## The task
Could you update the items below so that every "Identify the location of" becomes "Find the position of", with nothing else changed?

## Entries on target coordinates
------

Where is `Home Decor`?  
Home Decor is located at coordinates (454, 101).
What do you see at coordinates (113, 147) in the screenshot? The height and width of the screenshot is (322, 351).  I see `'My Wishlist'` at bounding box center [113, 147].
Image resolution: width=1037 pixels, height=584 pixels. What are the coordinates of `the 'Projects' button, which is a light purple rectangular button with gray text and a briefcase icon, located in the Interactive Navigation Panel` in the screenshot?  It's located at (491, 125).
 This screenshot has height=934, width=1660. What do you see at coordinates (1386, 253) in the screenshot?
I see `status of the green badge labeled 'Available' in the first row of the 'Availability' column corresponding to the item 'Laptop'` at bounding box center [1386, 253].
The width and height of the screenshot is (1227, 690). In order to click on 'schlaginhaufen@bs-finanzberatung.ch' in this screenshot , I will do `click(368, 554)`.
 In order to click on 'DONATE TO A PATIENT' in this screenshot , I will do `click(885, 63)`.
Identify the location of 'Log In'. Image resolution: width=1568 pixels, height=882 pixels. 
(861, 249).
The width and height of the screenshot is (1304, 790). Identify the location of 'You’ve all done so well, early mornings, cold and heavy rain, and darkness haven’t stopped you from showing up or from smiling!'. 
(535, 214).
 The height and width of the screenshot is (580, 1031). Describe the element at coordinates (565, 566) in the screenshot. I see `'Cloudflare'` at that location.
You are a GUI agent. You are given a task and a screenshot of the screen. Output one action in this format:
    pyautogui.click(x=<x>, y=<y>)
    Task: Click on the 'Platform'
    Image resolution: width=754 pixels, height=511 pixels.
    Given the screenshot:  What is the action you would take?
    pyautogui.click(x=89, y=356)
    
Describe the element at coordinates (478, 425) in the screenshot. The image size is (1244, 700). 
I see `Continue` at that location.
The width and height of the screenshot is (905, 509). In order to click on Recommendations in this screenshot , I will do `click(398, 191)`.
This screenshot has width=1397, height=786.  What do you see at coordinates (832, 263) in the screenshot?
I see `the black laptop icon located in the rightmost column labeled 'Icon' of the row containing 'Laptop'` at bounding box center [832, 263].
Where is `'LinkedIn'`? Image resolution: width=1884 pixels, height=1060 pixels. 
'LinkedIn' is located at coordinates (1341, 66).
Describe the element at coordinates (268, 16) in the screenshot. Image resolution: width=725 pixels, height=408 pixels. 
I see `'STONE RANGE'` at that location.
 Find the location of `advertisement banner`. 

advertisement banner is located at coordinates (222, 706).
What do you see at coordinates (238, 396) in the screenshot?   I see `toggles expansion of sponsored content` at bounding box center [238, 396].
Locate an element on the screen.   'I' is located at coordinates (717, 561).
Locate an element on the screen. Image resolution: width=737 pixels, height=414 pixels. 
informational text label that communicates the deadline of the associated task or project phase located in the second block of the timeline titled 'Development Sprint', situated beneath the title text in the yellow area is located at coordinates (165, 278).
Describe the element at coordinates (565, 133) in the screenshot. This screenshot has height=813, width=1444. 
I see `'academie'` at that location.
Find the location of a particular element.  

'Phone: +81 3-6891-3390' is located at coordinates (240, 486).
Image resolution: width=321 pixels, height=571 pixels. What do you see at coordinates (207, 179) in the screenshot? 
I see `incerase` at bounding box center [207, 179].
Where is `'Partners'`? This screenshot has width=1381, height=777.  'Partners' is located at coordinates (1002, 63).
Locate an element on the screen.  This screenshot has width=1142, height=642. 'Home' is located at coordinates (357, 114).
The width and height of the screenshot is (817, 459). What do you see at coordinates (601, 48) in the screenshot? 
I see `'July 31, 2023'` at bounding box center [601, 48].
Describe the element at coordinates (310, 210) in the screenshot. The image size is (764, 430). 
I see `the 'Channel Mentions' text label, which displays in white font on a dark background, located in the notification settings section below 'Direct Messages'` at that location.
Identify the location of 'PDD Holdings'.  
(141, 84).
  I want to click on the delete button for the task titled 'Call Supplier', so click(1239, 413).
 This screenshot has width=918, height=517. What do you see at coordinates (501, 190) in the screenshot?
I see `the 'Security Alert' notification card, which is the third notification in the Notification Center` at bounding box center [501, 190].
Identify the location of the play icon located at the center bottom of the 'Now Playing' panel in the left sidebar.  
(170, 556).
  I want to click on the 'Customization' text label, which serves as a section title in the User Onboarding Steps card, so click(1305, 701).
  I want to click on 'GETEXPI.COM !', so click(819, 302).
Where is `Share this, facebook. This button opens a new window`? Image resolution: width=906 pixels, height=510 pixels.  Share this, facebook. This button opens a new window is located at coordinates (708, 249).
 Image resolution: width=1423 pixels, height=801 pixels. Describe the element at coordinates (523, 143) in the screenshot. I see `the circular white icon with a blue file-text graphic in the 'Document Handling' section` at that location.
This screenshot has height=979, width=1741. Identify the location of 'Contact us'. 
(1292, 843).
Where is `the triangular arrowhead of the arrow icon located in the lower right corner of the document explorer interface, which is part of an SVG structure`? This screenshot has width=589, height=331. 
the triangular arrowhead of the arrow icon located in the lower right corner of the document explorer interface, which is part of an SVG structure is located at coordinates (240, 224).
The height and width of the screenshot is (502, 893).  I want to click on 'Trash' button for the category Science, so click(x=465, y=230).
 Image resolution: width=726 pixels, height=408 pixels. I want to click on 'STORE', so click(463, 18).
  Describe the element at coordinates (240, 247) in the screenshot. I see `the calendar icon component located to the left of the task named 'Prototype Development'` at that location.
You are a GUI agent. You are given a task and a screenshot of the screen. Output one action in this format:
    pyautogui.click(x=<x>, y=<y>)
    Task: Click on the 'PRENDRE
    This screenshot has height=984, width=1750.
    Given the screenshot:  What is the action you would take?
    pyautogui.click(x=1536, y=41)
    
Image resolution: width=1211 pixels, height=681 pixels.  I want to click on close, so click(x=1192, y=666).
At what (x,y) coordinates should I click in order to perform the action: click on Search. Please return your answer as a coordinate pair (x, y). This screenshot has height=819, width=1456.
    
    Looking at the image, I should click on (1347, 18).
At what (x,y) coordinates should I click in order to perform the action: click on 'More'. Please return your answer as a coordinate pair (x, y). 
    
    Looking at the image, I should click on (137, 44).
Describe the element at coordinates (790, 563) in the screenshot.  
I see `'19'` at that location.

------

## Correct answer
Where is `Home Decor`?  
Home Decor is located at coordinates (454, 101).
What do you see at coordinates (113, 147) in the screenshot? The height and width of the screenshot is (322, 351).  I see `'My Wishlist'` at bounding box center [113, 147].
Image resolution: width=1037 pixels, height=584 pixels. What are the coordinates of `the 'Projects' button, which is a light purple rectangular button with gray text and a briefcase icon, located in the Interactive Navigation Panel` in the screenshot?  It's located at (491, 125).
 This screenshot has height=934, width=1660. What do you see at coordinates (1386, 253) in the screenshot?
I see `status of the green badge labeled 'Available' in the first row of the 'Availability' column corresponding to the item 'Laptop'` at bounding box center [1386, 253].
The width and height of the screenshot is (1227, 690). In order to click on 'schlaginhaufen@bs-finanzberatung.ch' in this screenshot , I will do `click(368, 554)`.
 In order to click on 'DONATE TO A PATIENT' in this screenshot , I will do `click(885, 63)`.
Find the position of 'Log In'. Image resolution: width=1568 pixels, height=882 pixels. 
(861, 249).
The width and height of the screenshot is (1304, 790). Find the position of 'You’ve all done so well, early mornings, cold and heavy rain, and darkness haven’t stopped you from showing up or from smiling!'. 
(535, 214).
 The height and width of the screenshot is (580, 1031). Describe the element at coordinates (565, 566) in the screenshot. I see `'Cloudflare'` at that location.
You are a GUI agent. You are given a task and a screenshot of the screen. Output one action in this format:
    pyautogui.click(x=<x>, y=<y>)
    Task: Click on the 'Platform'
    Image resolution: width=754 pixels, height=511 pixels.
    Given the screenshot:  What is the action you would take?
    pyautogui.click(x=89, y=356)
    
Describe the element at coordinates (478, 425) in the screenshot. The image size is (1244, 700). 
I see `Continue` at that location.
The width and height of the screenshot is (905, 509). In order to click on Recommendations in this screenshot , I will do `click(398, 191)`.
This screenshot has width=1397, height=786.  What do you see at coordinates (832, 263) in the screenshot?
I see `the black laptop icon located in the rightmost column labeled 'Icon' of the row containing 'Laptop'` at bounding box center [832, 263].
Where is `'LinkedIn'`? Image resolution: width=1884 pixels, height=1060 pixels. 
'LinkedIn' is located at coordinates (1341, 66).
Describe the element at coordinates (268, 16) in the screenshot. Image resolution: width=725 pixels, height=408 pixels. 
I see `'STONE RANGE'` at that location.
 Find the location of `advertisement banner`. 

advertisement banner is located at coordinates (222, 706).
What do you see at coordinates (238, 396) in the screenshot?   I see `toggles expansion of sponsored content` at bounding box center [238, 396].
Locate an element on the screen.   'I' is located at coordinates (717, 561).
Locate an element on the screen. Image resolution: width=737 pixels, height=414 pixels. 
informational text label that communicates the deadline of the associated task or project phase located in the second block of the timeline titled 'Development Sprint', situated beneath the title text in the yellow area is located at coordinates (165, 278).
Describe the element at coordinates (565, 133) in the screenshot. This screenshot has height=813, width=1444. 
I see `'academie'` at that location.
Find the location of a particular element.  

'Phone: +81 3-6891-3390' is located at coordinates (240, 486).
Image resolution: width=321 pixels, height=571 pixels. What do you see at coordinates (207, 179) in the screenshot? 
I see `incerase` at bounding box center [207, 179].
Where is `'Partners'`? This screenshot has width=1381, height=777.  'Partners' is located at coordinates (1002, 63).
Locate an element on the screen.  This screenshot has width=1142, height=642. 'Home' is located at coordinates (357, 114).
The width and height of the screenshot is (817, 459). What do you see at coordinates (601, 48) in the screenshot? 
I see `'July 31, 2023'` at bounding box center [601, 48].
Describe the element at coordinates (310, 210) in the screenshot. The image size is (764, 430). 
I see `the 'Channel Mentions' text label, which displays in white font on a dark background, located in the notification settings section below 'Direct Messages'` at that location.
Find the position of 'PDD Holdings'.  
(141, 84).
  I want to click on the delete button for the task titled 'Call Supplier', so click(1239, 413).
 This screenshot has width=918, height=517. What do you see at coordinates (501, 190) in the screenshot?
I see `the 'Security Alert' notification card, which is the third notification in the Notification Center` at bounding box center [501, 190].
Find the position of the play icon located at the center bottom of the 'Now Playing' panel in the left sidebar.  
(170, 556).
  I want to click on the 'Customization' text label, which serves as a section title in the User Onboarding Steps card, so click(1305, 701).
  I want to click on 'GETEXPI.COM !', so click(819, 302).
Where is `Share this, facebook. This button opens a new window`? Image resolution: width=906 pixels, height=510 pixels.  Share this, facebook. This button opens a new window is located at coordinates (708, 249).
 Image resolution: width=1423 pixels, height=801 pixels. Describe the element at coordinates (523, 143) in the screenshot. I see `the circular white icon with a blue file-text graphic in the 'Document Handling' section` at that location.
This screenshot has height=979, width=1741. Find the position of 'Contact us'. 
(1292, 843).
Where is `the triangular arrowhead of the arrow icon located in the lower right corner of the document explorer interface, which is part of an SVG structure`? This screenshot has width=589, height=331. 
the triangular arrowhead of the arrow icon located in the lower right corner of the document explorer interface, which is part of an SVG structure is located at coordinates (240, 224).
The height and width of the screenshot is (502, 893).  I want to click on 'Trash' button for the category Science, so click(x=465, y=230).
 Image resolution: width=726 pixels, height=408 pixels. I want to click on 'STORE', so click(463, 18).
  Describe the element at coordinates (240, 247) in the screenshot. I see `the calendar icon component located to the left of the task named 'Prototype Development'` at that location.
You are a GUI agent. You are given a task and a screenshot of the screen. Output one action in this format:
    pyautogui.click(x=<x>, y=<y>)
    Task: Click on the 'PRENDRE
    This screenshot has height=984, width=1750.
    Given the screenshot:  What is the action you would take?
    pyautogui.click(x=1536, y=41)
    
Image resolution: width=1211 pixels, height=681 pixels.  I want to click on close, so click(x=1192, y=666).
At what (x,y) coordinates should I click in order to perform the action: click on Search. Please return your answer as a coordinate pair (x, y). This screenshot has height=819, width=1456.
    
    Looking at the image, I should click on (1347, 18).
At what (x,y) coordinates should I click in order to perform the action: click on 'More'. Please return your answer as a coordinate pair (x, y). 
    
    Looking at the image, I should click on (137, 44).
Describe the element at coordinates (790, 563) in the screenshot.  
I see `'19'` at that location.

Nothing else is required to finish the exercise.